Uit het zicht van de familie en de maatschappij die streng toekijken, komen ISS-studenten ook in aanraking met een plotselinge overdosis vrijheid. “Ik zie daardoor ook veel relatieproblemen”, zegt Blok. “De studenten zijn natuurlijk al wat ouder, sommigen hebben al een gezin. Als je dan een jaar lang een compleet andere cultuur meemaakt, is dat genoeg om te veranderen als persoon.”
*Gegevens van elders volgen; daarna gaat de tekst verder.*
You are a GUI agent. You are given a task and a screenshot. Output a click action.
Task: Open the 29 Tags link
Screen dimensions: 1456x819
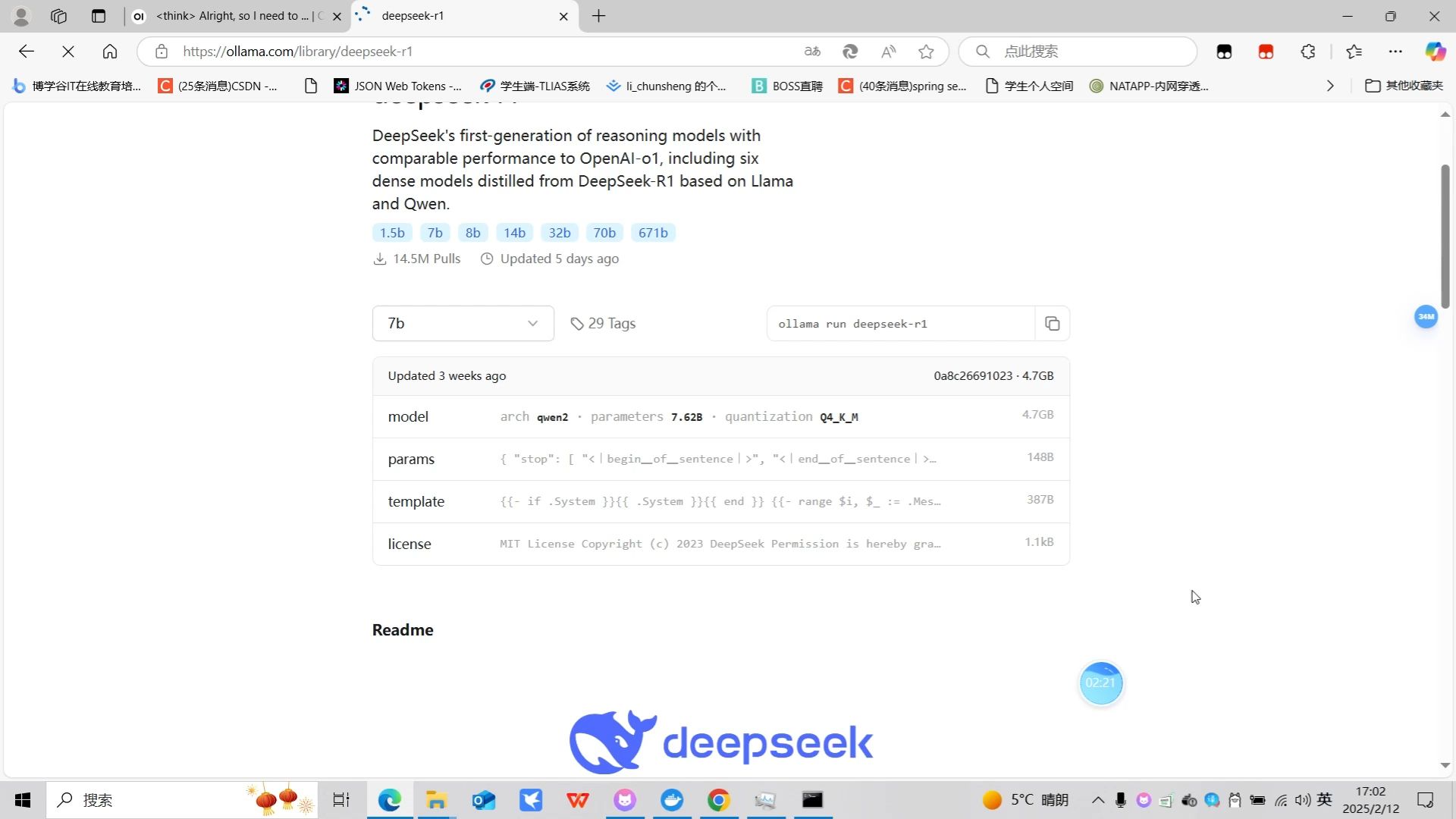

Dat merkte ook Meheri Tamanna (33) uit Bangladesh, die in 2012 aan het ISS studeerde. Voor haar pakte die verandering goed uit. Via Skype vertelt ze vanuit Dhaka over haar periode in Nederland, waarin ze definitief besloot om van haar man te scheiden. Met hem had ze ook een dochter, die achterbleef in Bangladesh. “Met wat hulp van een psycholoog voelde ik me beter. Ik besloot dat ik beter af was zonder mijn man en heb mezelf leren waarderen. Het was zeker een van de beste periodes van mijn leven”, zegt ze.

Drank en drugs

Voor anderen pakt het slechter uit. “Sommigen kunnen de vrijheid gewoon niet aan. Dat kan hen in problemen brengen met bijvoorbeeld drank of drugs. Er zit dan geen rem meer op”, vertelt Blok. Dit collegejaar liep er bijvoorbeeld nog een student weg. “Die jongen was zo paranoïde dat hij niemand meer vertrouwde. In zijn Afrikaanse thuisland bespioneren mensen elkaar. Hij dacht dat dit hier ook gebeurde toen hij met landgenoten een paper schreef waarin hij kritiek uitte op de regering. Het zijn excessen die af en toe voorkomen.”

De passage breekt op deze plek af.